**Your objective**
Among the records below, find each line containing the word "icon" and copy it.

**Stored records**
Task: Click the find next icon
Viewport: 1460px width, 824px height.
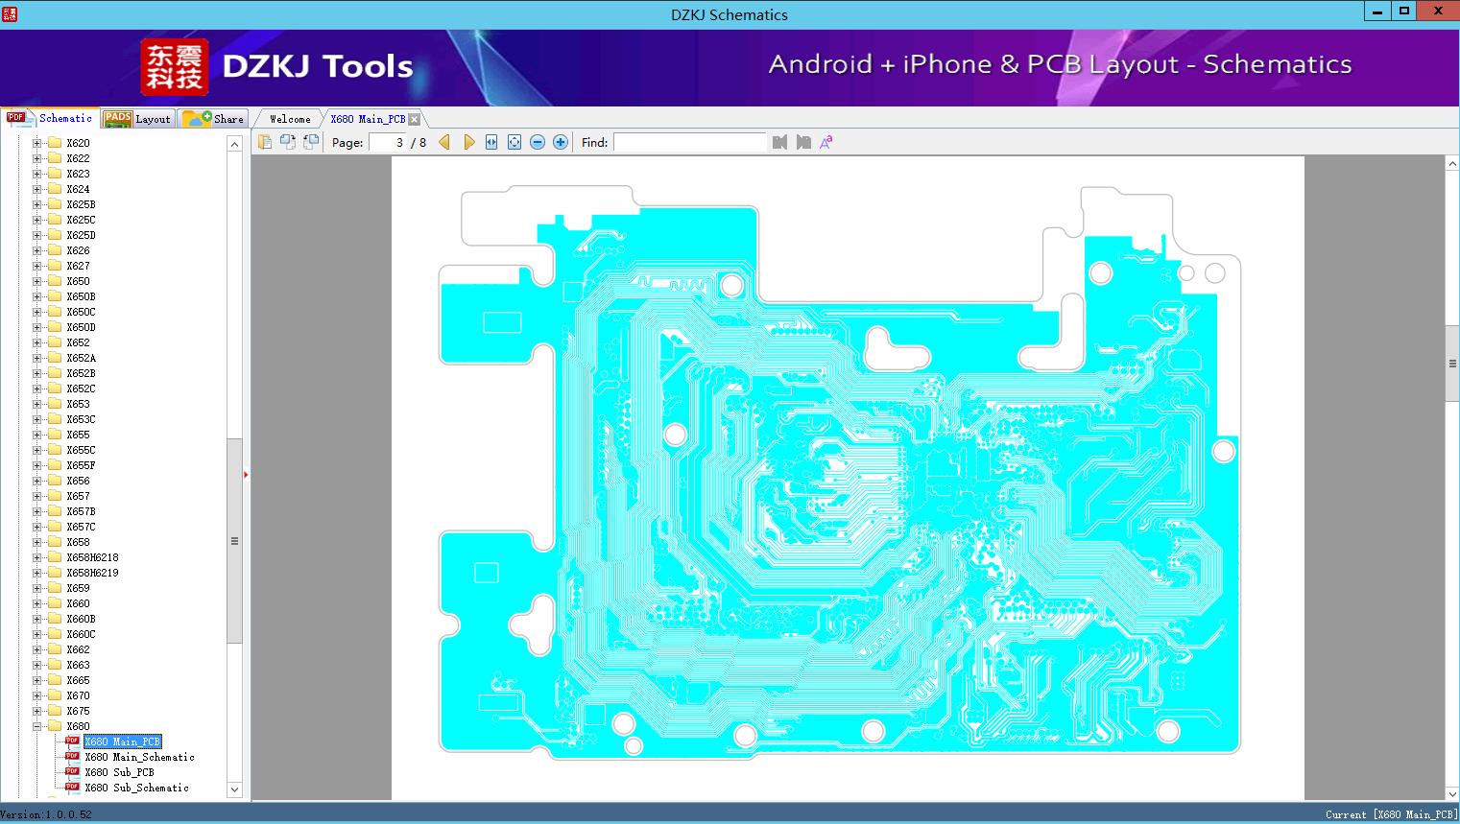Action: (803, 142)
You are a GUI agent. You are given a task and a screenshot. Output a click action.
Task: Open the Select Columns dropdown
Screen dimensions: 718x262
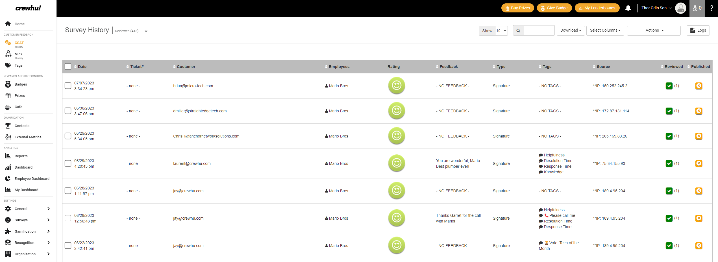[605, 30]
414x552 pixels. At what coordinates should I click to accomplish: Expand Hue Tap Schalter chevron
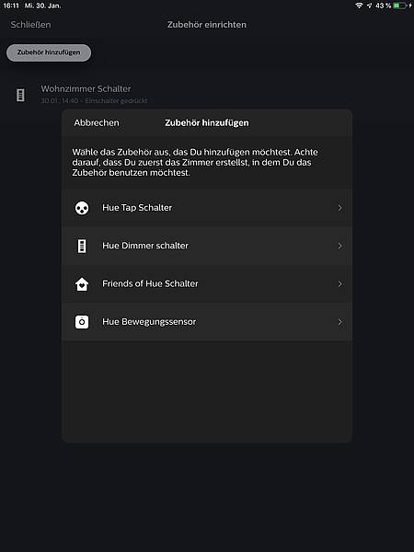pyautogui.click(x=340, y=208)
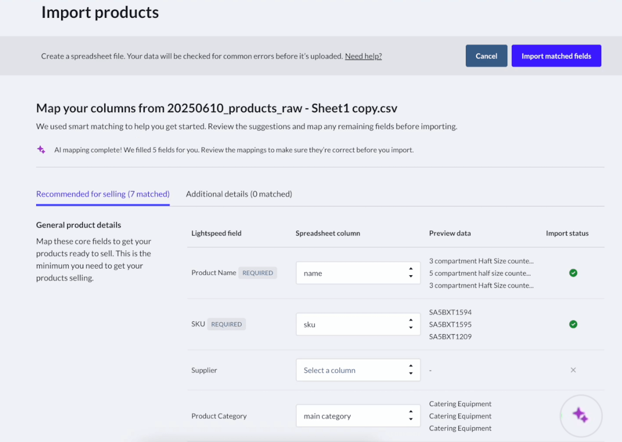Click the down arrow on the sku dropdown

click(411, 327)
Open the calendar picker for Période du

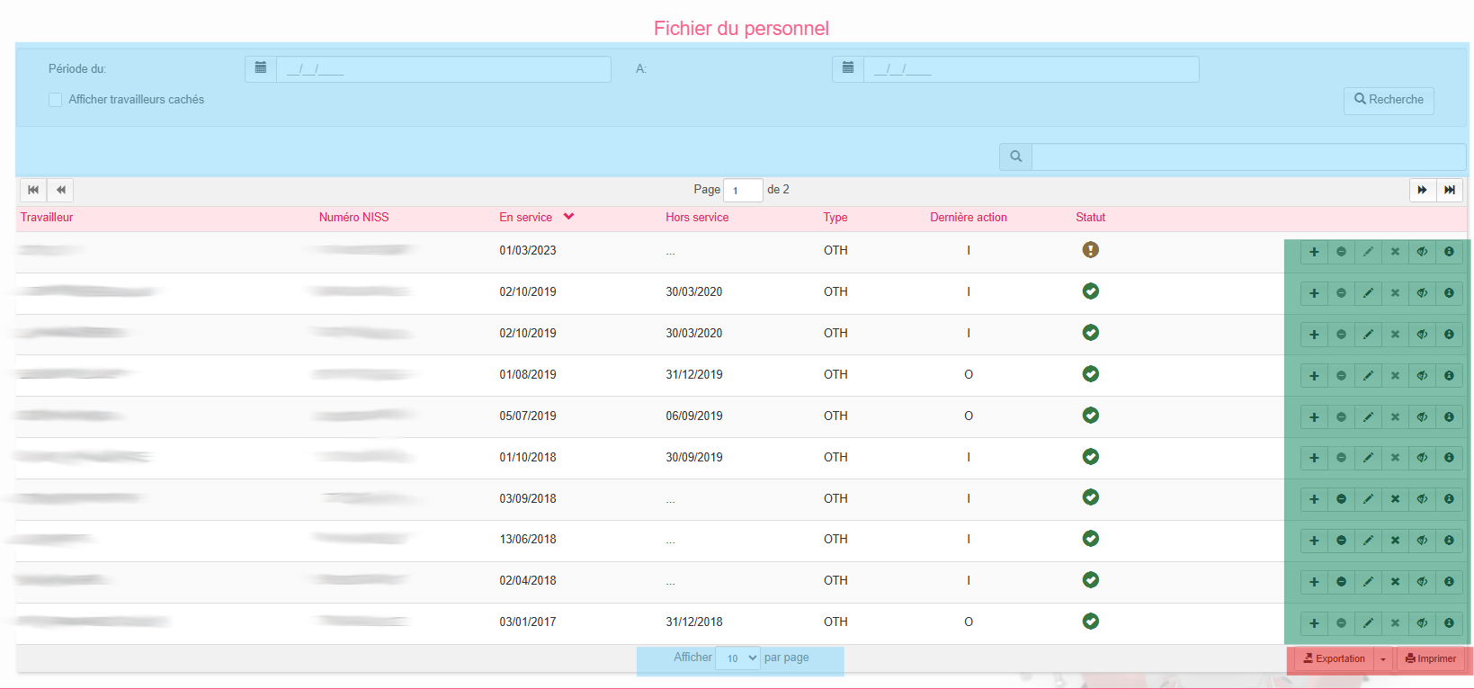point(261,68)
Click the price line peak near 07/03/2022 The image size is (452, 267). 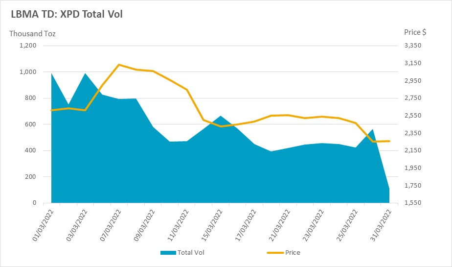click(x=119, y=65)
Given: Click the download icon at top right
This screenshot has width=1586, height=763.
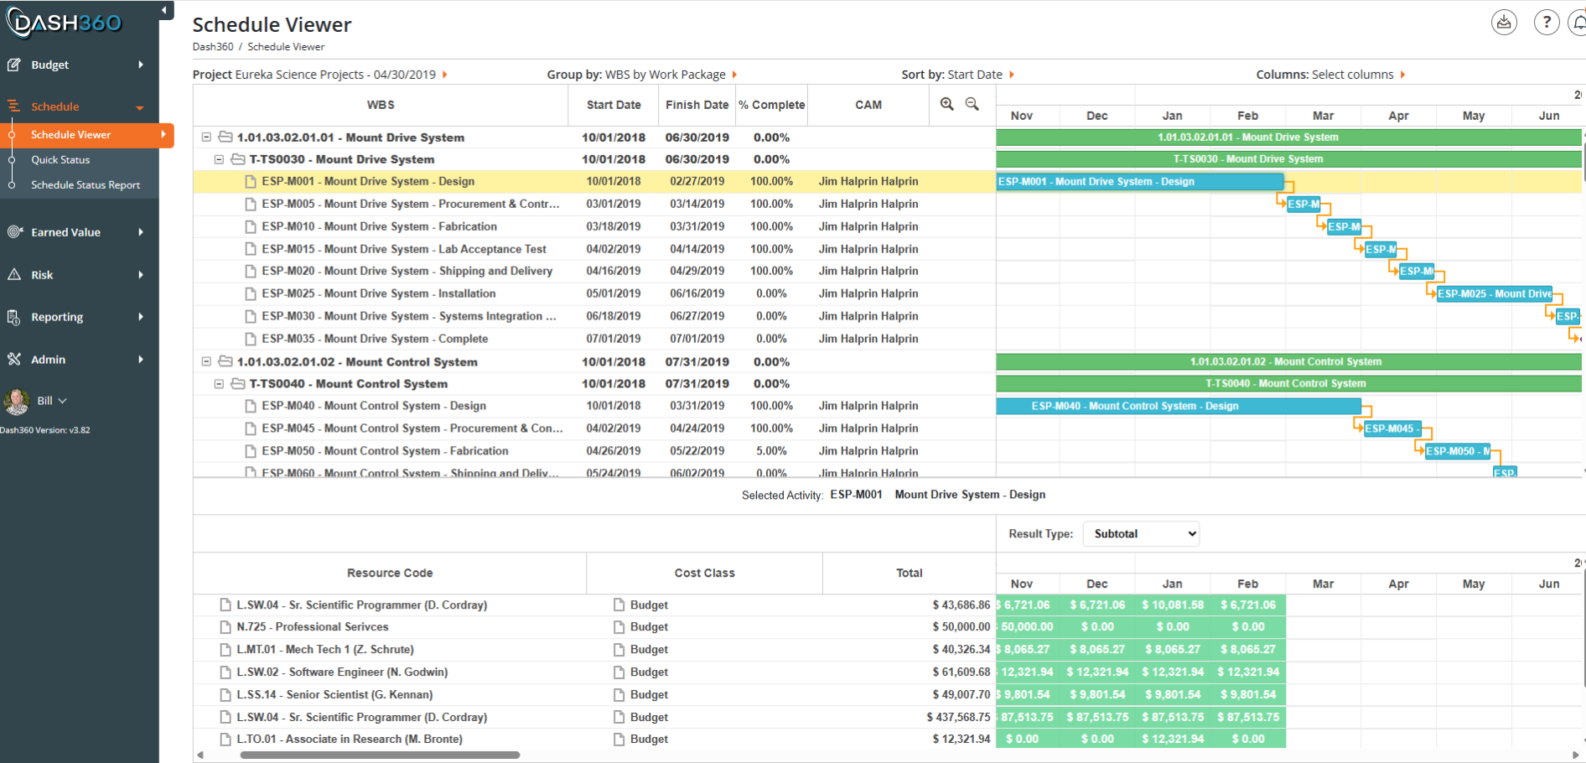Looking at the screenshot, I should pyautogui.click(x=1504, y=23).
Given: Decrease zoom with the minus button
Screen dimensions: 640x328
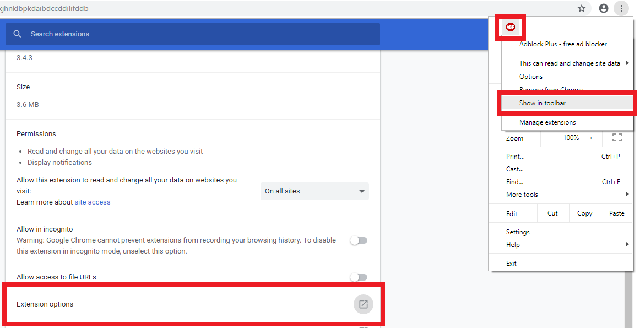Looking at the screenshot, I should point(551,138).
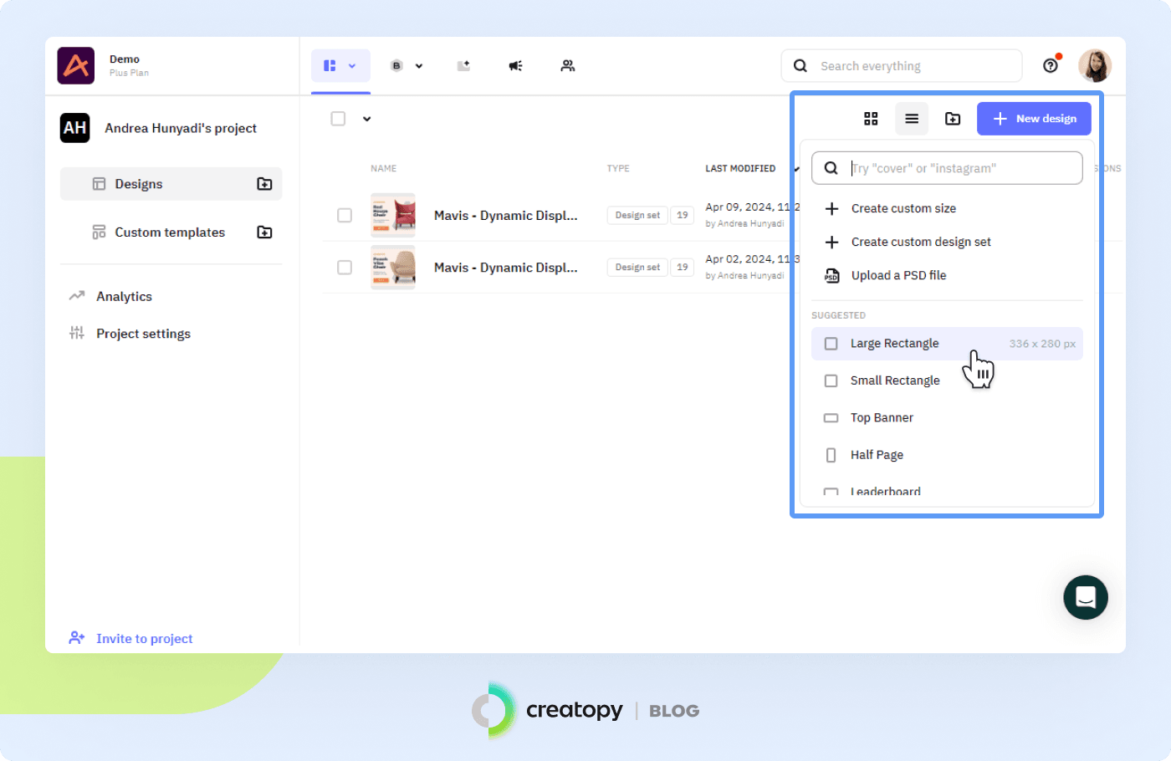The height and width of the screenshot is (761, 1171).
Task: Choose Upload a PSD file option
Action: pyautogui.click(x=898, y=275)
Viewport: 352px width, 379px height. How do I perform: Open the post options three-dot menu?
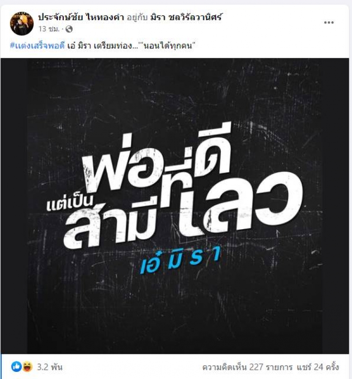point(329,22)
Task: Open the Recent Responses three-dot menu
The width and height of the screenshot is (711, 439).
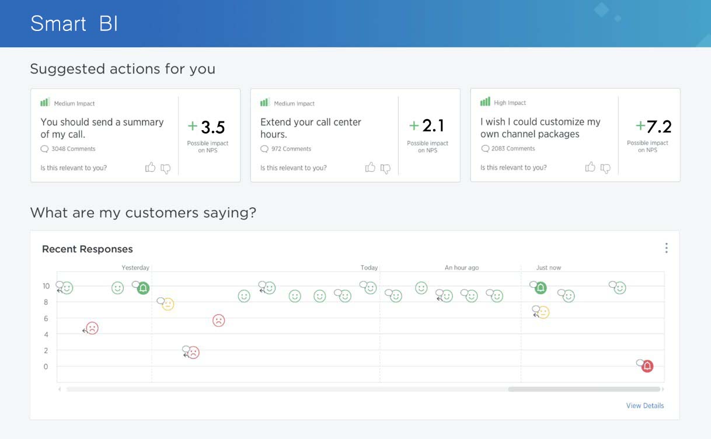Action: (x=666, y=248)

**Output of the task**
Task: Click the find next icon
Given: Click the download icon at top right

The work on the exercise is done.